TRENTON, N.J. - A federal judge in New York found Feb. 27 that a party to a retrocession reinsurance agreement is entitled to payment of claims that were properly and timely brought to its retrocessional reinsurer (Munich Reinsurance America, Inc. v. American National Insurance Company, No. 09-cv-06435, D. N.J.; 2014 U.S. Dist. LEXIS 25078).
ANNAPOLIS, Md. - The Court of Special Appeals of Maryland on Feb. 28 found that underlying claims against a light designer and manufacturer insured triggered the "advertising injury" coverage under two of its commercial general liability insurance policies, reversing and remanding a lower court's ruling in favor of the insurers (Blackstone International LTD., et al. v. Maryland Casualty Co., et al., No. 2302, September Term, 2012, Md. App.; 2014 Md. App. LEXIS 17).
CLEVELAND - Because a plaintiff was not a named insured on the property coverages section of a policy covering an apartment building, he was not entitled to coverage for damage related to a roof collapse, an Ohio appellate panel determined Feb. 27, affirming a lower court's grant of summary judgment to the insurer (Michael A. Priore v. State Farm Fire & Casualty Co., et al., No. 99692, Ohio App., 8th Dist.; 2014 Ohio App. LEXIS 681).
NEW YORK - A reinsurer argued against confirmation of an arbitration award in a federal court in New York on Feb. 27, saying it had already complied with the award (American Home Assurance Company v. Employers Insurance Company of Wausau, No. 13-cv-05169, S.D. N.Y.).

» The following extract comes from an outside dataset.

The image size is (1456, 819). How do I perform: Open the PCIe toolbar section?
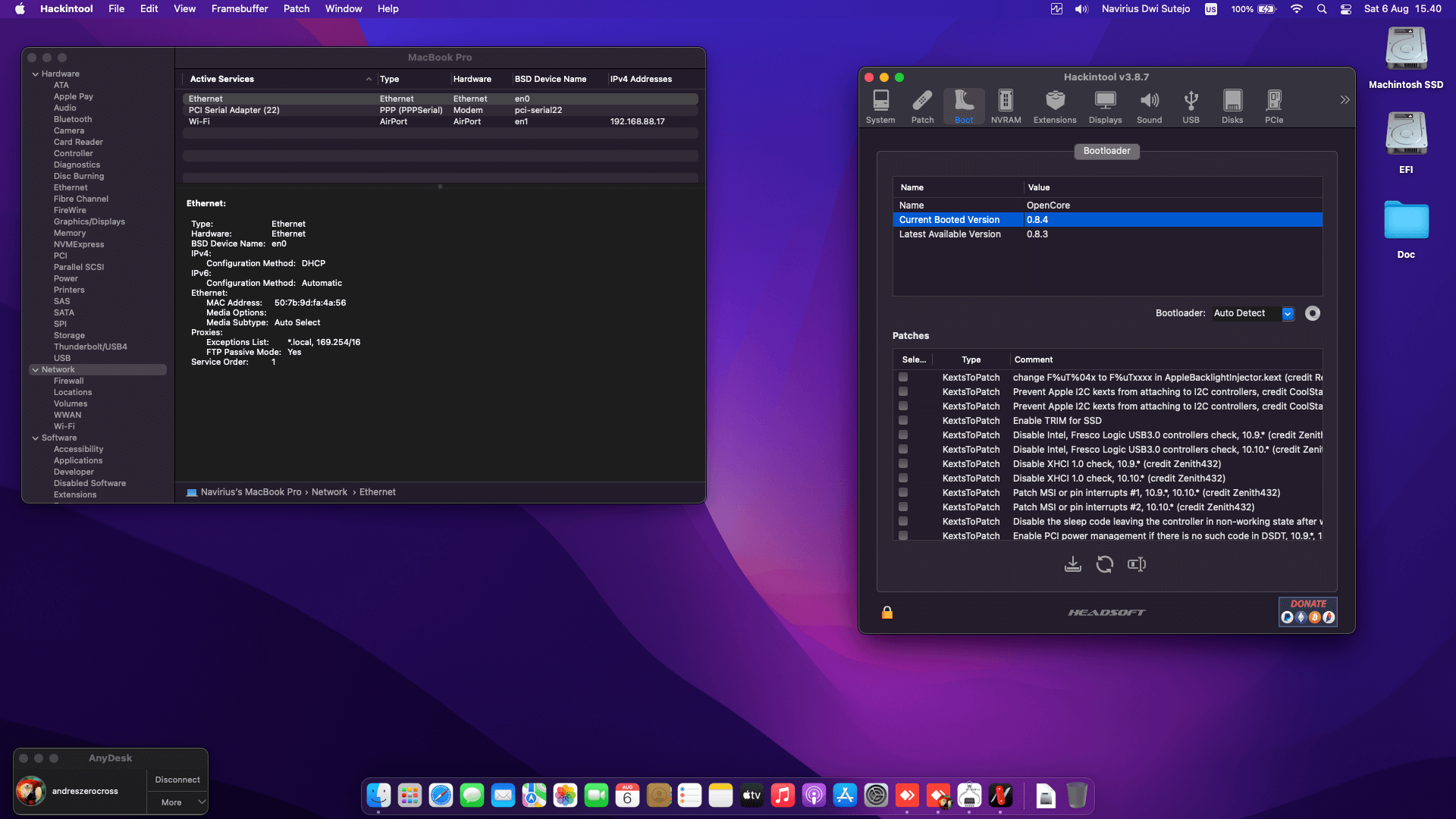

OMAHA, Neb. - The Eighth Circuit U.S. Court of Appeals on Feb. 28 concluded that a student cheerleader was injured during a "practice session" under the terms of a university's insurance policy, affirming a lower federal court's ruling that coverage was owed for the injury (Wesley Patterson v. Mutual of Omaha Insurance Co., a Nebraska Corporation, No. 12-3838, 8th Cir.; 2014 U.S. App. LEXIS 3813).
NEW ORLEANS - Relying on answers provided by the Texas Supreme Court, the Fifth Circuit U.S. Court of Appeals on Feb. 26 vacated an entry of summary judgment to an insurer regarding denial of coverage based upon a contractual liability exclusion and remanded the case for further proceedings, reserving to the parties any claims, defenses and arguments other than those related to the contractual liability exclusion (Ewing Construction Company Inc. v. Amerisure Insurance Co., No. 11-40512, 5th Cir.; 2014 U.S. App. LEXIS 3688).